Output every line of the material below as a numbered list, skipping any blank lines.

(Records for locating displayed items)
------------------------------------------------------------
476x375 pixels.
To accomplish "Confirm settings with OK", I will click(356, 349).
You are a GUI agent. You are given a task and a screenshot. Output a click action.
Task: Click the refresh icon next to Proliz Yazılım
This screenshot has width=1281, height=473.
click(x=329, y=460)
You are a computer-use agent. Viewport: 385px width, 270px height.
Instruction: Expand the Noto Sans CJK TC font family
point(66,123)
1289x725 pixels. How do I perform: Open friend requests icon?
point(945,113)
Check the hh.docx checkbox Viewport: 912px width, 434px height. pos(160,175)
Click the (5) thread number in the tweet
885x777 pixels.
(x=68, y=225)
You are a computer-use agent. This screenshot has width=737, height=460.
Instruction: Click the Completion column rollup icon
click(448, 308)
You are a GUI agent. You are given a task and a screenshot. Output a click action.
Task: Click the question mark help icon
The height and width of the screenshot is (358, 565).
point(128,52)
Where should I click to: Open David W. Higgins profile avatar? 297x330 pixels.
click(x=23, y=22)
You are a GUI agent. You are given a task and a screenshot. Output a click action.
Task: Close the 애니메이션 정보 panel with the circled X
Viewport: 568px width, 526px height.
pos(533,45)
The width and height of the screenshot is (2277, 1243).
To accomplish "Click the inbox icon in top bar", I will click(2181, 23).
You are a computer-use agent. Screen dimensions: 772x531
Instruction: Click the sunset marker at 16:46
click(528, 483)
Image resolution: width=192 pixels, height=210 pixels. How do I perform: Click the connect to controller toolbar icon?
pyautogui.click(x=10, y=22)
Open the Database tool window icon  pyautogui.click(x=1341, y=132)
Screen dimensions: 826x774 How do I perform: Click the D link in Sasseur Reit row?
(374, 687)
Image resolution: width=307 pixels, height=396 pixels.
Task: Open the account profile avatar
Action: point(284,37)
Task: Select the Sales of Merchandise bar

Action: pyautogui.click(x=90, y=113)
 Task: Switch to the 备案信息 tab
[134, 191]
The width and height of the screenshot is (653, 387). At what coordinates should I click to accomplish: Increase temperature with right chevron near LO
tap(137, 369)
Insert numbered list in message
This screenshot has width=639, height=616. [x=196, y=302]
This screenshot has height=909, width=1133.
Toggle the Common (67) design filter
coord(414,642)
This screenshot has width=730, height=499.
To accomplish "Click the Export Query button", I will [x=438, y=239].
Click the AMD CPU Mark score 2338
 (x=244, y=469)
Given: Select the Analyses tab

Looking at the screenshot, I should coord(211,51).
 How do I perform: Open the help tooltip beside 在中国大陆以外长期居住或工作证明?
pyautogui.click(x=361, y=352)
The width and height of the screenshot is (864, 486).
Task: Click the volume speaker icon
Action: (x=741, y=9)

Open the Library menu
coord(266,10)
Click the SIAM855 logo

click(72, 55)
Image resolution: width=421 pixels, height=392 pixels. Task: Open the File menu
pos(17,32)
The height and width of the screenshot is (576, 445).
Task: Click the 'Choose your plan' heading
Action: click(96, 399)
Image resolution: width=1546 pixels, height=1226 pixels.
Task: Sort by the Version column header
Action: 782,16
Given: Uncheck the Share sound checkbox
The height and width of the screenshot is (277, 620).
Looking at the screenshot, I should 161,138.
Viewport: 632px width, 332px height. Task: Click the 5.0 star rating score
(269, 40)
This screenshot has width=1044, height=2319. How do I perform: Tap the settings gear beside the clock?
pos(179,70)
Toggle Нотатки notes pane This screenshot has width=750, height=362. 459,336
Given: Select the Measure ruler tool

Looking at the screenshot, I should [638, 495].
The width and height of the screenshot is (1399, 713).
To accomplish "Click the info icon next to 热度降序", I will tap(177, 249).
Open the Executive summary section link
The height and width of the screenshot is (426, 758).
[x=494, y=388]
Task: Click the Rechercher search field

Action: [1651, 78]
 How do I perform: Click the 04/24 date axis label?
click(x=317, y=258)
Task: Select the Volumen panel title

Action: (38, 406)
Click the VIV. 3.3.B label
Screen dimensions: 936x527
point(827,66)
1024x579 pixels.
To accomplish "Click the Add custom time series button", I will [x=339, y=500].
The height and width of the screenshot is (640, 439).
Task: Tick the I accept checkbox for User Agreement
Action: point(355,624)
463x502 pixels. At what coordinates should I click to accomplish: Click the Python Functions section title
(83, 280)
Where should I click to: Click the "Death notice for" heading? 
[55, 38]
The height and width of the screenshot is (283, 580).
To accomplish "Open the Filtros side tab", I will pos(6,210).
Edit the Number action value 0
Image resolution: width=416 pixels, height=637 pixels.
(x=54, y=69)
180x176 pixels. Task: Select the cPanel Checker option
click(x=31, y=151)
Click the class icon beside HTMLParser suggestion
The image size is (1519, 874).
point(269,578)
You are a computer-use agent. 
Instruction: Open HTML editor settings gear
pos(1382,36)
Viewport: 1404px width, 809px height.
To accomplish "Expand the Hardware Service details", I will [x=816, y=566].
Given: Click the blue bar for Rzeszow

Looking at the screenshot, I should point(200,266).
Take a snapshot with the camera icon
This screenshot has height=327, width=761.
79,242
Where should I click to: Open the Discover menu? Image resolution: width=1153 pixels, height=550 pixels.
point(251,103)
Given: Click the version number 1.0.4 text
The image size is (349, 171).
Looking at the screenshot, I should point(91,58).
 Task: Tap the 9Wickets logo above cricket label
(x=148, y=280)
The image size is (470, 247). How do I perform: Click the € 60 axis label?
------------------------------------------------------------
#### THE RESPONSE
1. 476x375 pixels.
2. To accomplish "Confirm settings with OK", I will click(356, 349).
3. You are a GUI agent. You are given a task and a screenshot. Output a click action.
4. Task: Click the refresh icon next to Proliz Yazılım
5. This screenshot has width=1281, height=473.
6. click(x=329, y=460)
7. You are a computer-use agent. Viewport: 385px width, 270px height.
8. Instruction: Expand the Noto Sans CJK TC font family
9. point(66,123)
10. 1289x725 pixels. How do I perform: Open friend requests icon?
11. point(945,113)
12. Check the hh.docx checkbox Viewport: 912px width, 434px height. pos(160,175)
13. Click the (5) thread number in the tweet
14. 885x777 pixels.
15. (x=68, y=225)
16. You are a computer-use agent. This screenshot has width=737, height=460.
17. Instruction: Click the Completion column rollup icon
18. click(448, 308)
19. You are a GUI agent. You are given a task and a screenshot. Output a click action.
20. Task: Click the question mark help icon
21. The height and width of the screenshot is (358, 565).
22. point(128,52)
23. Where should I click to: Open David W. Higgins profile avatar? 297x330 pixels.
24. click(x=23, y=22)
25. You are a GUI agent. You are given a task and a screenshot. Output a click action.
26. Task: Close the 애니메이션 정보 panel with the circled X
27. Viewport: 568px width, 526px height.
28. pos(533,45)
29. The width and height of the screenshot is (2277, 1243).
30. To accomplish "Click the inbox icon in top bar", I will click(2181, 23).
31. You are a computer-use agent. Screen dimensions: 772x531
32. Instruction: Click the sunset marker at 16:46
33. click(528, 483)
34. Image resolution: width=192 pixels, height=210 pixels. How do I perform: Click the connect to controller toolbar icon?
35. pyautogui.click(x=10, y=22)
36. Open the Database tool window icon  pyautogui.click(x=1341, y=132)
37. Screen dimensions: 826x774 How do I perform: Click the D link in Sasseur Reit row?
38. (374, 687)
39. Image resolution: width=307 pixels, height=396 pixels.
40. Task: Open the account profile avatar
41. Action: point(284,37)
42. Task: Select the Sales of Merchandise bar
43. Action: pyautogui.click(x=90, y=113)
44.  Task: Switch to the 备案信息 tab
45. [134, 191]
46. The width and height of the screenshot is (653, 387). At what coordinates should I click to accomplish: Increase temperature with right chevron near LO
47. tap(137, 369)
48. Insert numbered list in message
49. This screenshot has width=639, height=616. [x=196, y=302]
50. This screenshot has height=909, width=1133.
51. Toggle the Common (67) design filter
52. coord(414,642)
53. This screenshot has width=730, height=499.
54. To accomplish "Click the Export Query button", I will [x=438, y=239].
55. Click the AMD CPU Mark score 2338
56.  (x=244, y=469)
57. Given: Select the Analyses tab
58. Looking at the screenshot, I should coord(211,51).
59.  How do I perform: Open the help tooltip beside 在中国大陆以外长期居住或工作证明?
60. pyautogui.click(x=361, y=352)
61. The width and height of the screenshot is (864, 486).
62. Task: Click the volume speaker icon
63. Action: (x=741, y=9)
64. Open the Library menu
65. coord(266,10)
66. Click the SIAM855 logo
67. click(72, 55)
68. Image resolution: width=421 pixels, height=392 pixels. Task: Open the File menu
69. pos(17,32)
70. The height and width of the screenshot is (576, 445).
71. Task: Click the 'Choose your plan' heading
72. Action: click(96, 399)
73. Image resolution: width=1546 pixels, height=1226 pixels.
74. Task: Sort by the Version column header
75. Action: 782,16
76. Given: Uncheck the Share sound checkbox
77. The height and width of the screenshot is (277, 620).
78. Looking at the screenshot, I should 161,138.
79. Viewport: 632px width, 332px height. Task: Click the 5.0 star rating score
80. (269, 40)
81. This screenshot has width=1044, height=2319. How do I perform: Tap the settings gear beside the clock?
82. pos(179,70)
83. Toggle Нотатки notes pane This screenshot has width=750, height=362. 459,336
84. Given: Select the Measure ruler tool
85. Looking at the screenshot, I should [638, 495].
86. The width and height of the screenshot is (1399, 713).
87. To accomplish "Click the info icon next to 热度降序", I will tap(177, 249).
88. Open the Executive summary section link
89. The height and width of the screenshot is (426, 758).
90. [x=494, y=388]
91. Task: Click the Rechercher search field
92. Action: [1651, 78]
93.  How do I perform: Click the 04/24 date axis label?
94. click(x=317, y=258)
95. Task: Select the Volumen panel title
96. Action: (38, 406)
97. Click the VIV. 3.3.B label
98. Screen dimensions: 936x527
99. point(827,66)
100. 1024x579 pixels.
101. To accomplish "Click the Add custom time series button", I will [x=339, y=500].
102. The height and width of the screenshot is (640, 439).
103. Task: Tick the I accept checkbox for User Agreement
104. Action: point(355,624)
105. 463x502 pixels. At what coordinates should I click to accomplish: Click the Python Functions section title
106. (83, 280)
107. Where should I click to: Click the "Death notice for" heading? 
108. [55, 38]
109. The height and width of the screenshot is (283, 580).
110. To accomplish "Open the Filtros side tab", I will pos(6,210).
111. Edit the Number action value 0
112. Image resolution: width=416 pixels, height=637 pixels.
113. (x=54, y=69)
114. 180x176 pixels. Task: Select the cPanel Checker option
115. click(x=31, y=151)
116. Click the class icon beside HTMLParser suggestion
117. The image size is (1519, 874).
118. point(269,578)
119. You are a computer-use agent. 
120. Instruction: Open HTML editor settings gear
121. pos(1382,36)
122. Viewport: 1404px width, 809px height.
123. To accomplish "Expand the Hardware Service details", I will [x=816, y=566].
124. Given: Click the blue bar for Rzeszow
125. Looking at the screenshot, I should point(200,266).
126. Take a snapshot with the camera icon
127. This screenshot has height=327, width=761.
128. 79,242
129. Where should I click to: Open the Discover menu? Image resolution: width=1153 pixels, height=550 pixels.
130. point(251,103)
131. Given: Click the version number 1.0.4 text
132. The image size is (349, 171).
133. Looking at the screenshot, I should point(91,58).
134.  Task: Tap the 9Wickets logo above cricket label
135. (x=148, y=280)
136. The image size is (470, 247). How do I perform: Click the € 60 axis label?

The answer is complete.